As Congress squabbles over ending the federal government shutdown, Jim Gross, the superintendent of Selfridge Public School District #8 in North Dakota, looks on in skepticism.
He grew up on Standing Rock Indian Reservation, where he was adopted by the local Sioux tribe, and moved back there 21 years ago because he wanted to "do good things for the Native kids." But the weak economy, which drove the reservation into an ever-deepening state of poverty, and the federal sequestration cuts and 16-day-old government shutdown, are making it hard for him to do his job.
"Back then, politics was people getting together, something would come out about it if you sit down," he said. "Both sides have gotten so far to the extreme, the radical stage. Our families say, well, okay, here's the government again. They're not doing anything again."
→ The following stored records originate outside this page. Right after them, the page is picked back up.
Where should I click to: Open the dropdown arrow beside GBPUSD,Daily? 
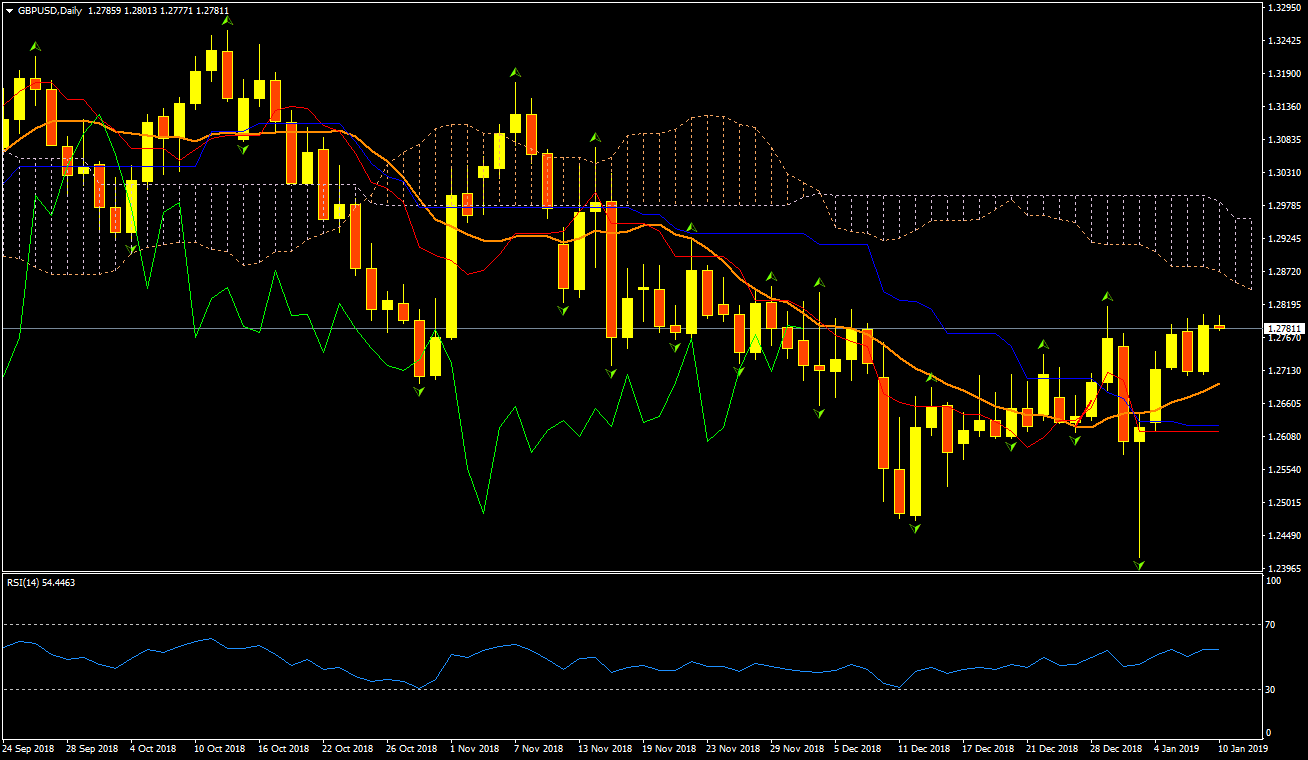(9, 10)
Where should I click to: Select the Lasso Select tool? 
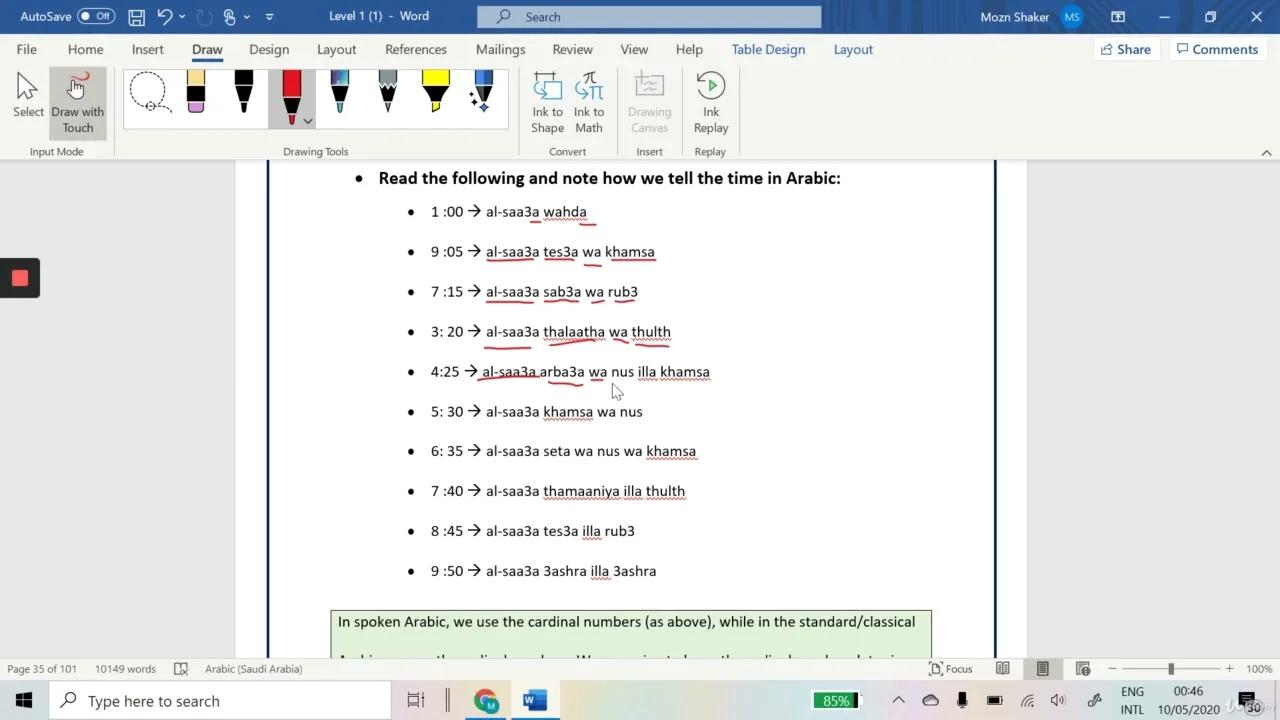151,93
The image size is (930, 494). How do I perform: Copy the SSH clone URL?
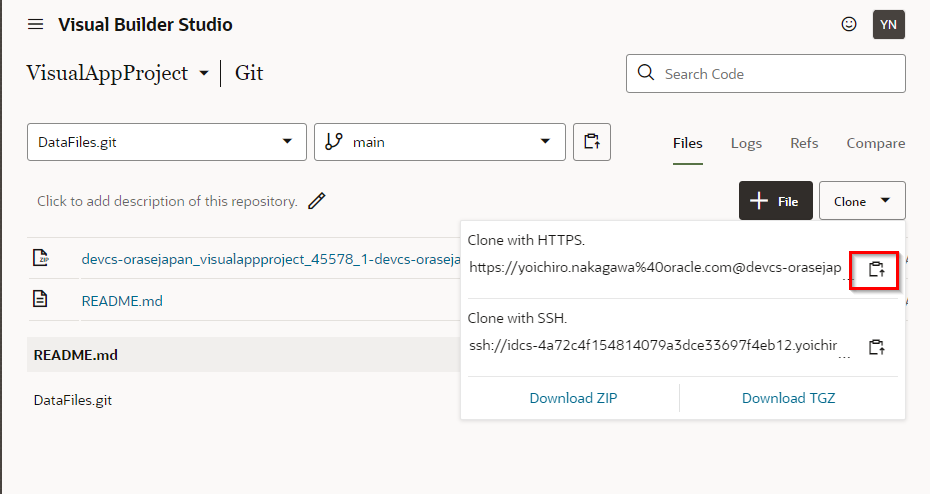tap(876, 347)
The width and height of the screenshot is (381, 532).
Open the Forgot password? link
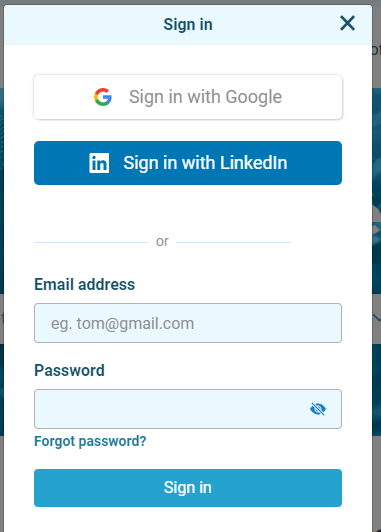(90, 441)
Schools that serve students who live on Native American reservations and military bases generally don't have the same level of property taxes that fund most public schools, so they get a special federal funding stream known as Impact Aid. The aid is not provided in advance, as is most federal education aid, so schools that receive it were among the first to feel the blows of sequestration cuts. As the new fiscal year began in October, these schools also saw a reduction in other federal program appropriations because of the sequester.
And now, the government shutdown has left them in a cloud of financial uncertainty. The Senate reached an agreement to end the shutdown on Wednesday morning, but if it doesn't pass, some schools could run out of the money they need to operate.
Gross said he has frozen most updates that were scheduled for old school buildings in his district and cut back on professional development training for teachers. With 26 employees for the district's 100 students, he said he couldn't cut any teachers in good conscience. "There's no place for us to cut and still teach the classes we need," he said. "That's what really bothers me."
Traditionally, districts like Selfridge ask the federal government to dispense Impact Aid early to help them make payroll. This year, several districts -- including Shannon County School District #65-1 in South Dakota, Nepselem School District #14 in Washington, Central Kitsap School District in Washington and Sierra Sands Unified School District in California -- made that request.
But none of them have heard back. According to Cameron French, a spokesman for U.S. Secretary of Education Arne Duncan, the federal Education Department cannot process these requests during the shutdown.
Gross sent his letter in October. "Ever since the shutdown, we've gotten nothing," he said. "We depend on that money out here. What really concerns me is they're looking at the two most vulnerable groups of kids: our Native kids, and our military kids. They get hit the hardest."
He said his district has so far lost $100,000 due to sequestration -- that's about $1,000 per student. Those cuts are somewhat offset by funding from the state of North Dakota, flush of late with oil money. But the effects of cuts pile up, and the district's reserve funds could only sustain the district for four or five months. "Families see this and say, 'They're not working for us,'" he said, referring to the government.
Out of a sample of 45 schools that receive Impact Aid, 31 have cut positions, eight have cut professional development, 10 have reduced transportation, and 12 anticipate closing programs, according to a survey conducted by the National Association of Federally Impacted Schools about the 2013-14 academic year.
South Dakota's Shannon County, which has 1,500 students, sent the feds an early funding request twice -- once in September, then once in October, said Coy Sasse, the district's business manager. "Not getting that funding would exacerbate any kinds of cash flow issues that we have," he said. Impact Aid pays for 30 to 35 percent of the district's budget. So far, the district has cut back on construction projects, programs, staff and travel.
"Any time you have uncertainty at that federal level with an organization that relies too heavily on federal funding, it makes it difficult to plan," Sasse said. "We're potentially not seeing our Impact Aid money for four to six more months, if at all -- that's a huge issue for us. We do have some cash reserves but not enough to sustain us for a lengthy period of time. At that point when the cash reserve runs out, we'd have to start continuing to go through that budget reduction process until we couldn't do that anymore."
David McVicker, the assistant superintendent for Central Kitsap School District in Washington, also sent an advanced funding request in September, and said he didn't hear back. The district serves the Kitsap Navy Base and has 10,000 students, about half of whom are connected to the military. It had already reduced its budget by $15 million before sequestration because of the recession. The district currently has a balance of $6 million, but McVicker said it's expected to be under $2 million in January.
McVicker has worked in the district for 27 years. He said he's saddened to see financial troubles affect schools' ability to educate students: class sizes have crept up, and he has lost more 40 teaching positions out of 600.
"We're just looking at a slow death if this continues," he said.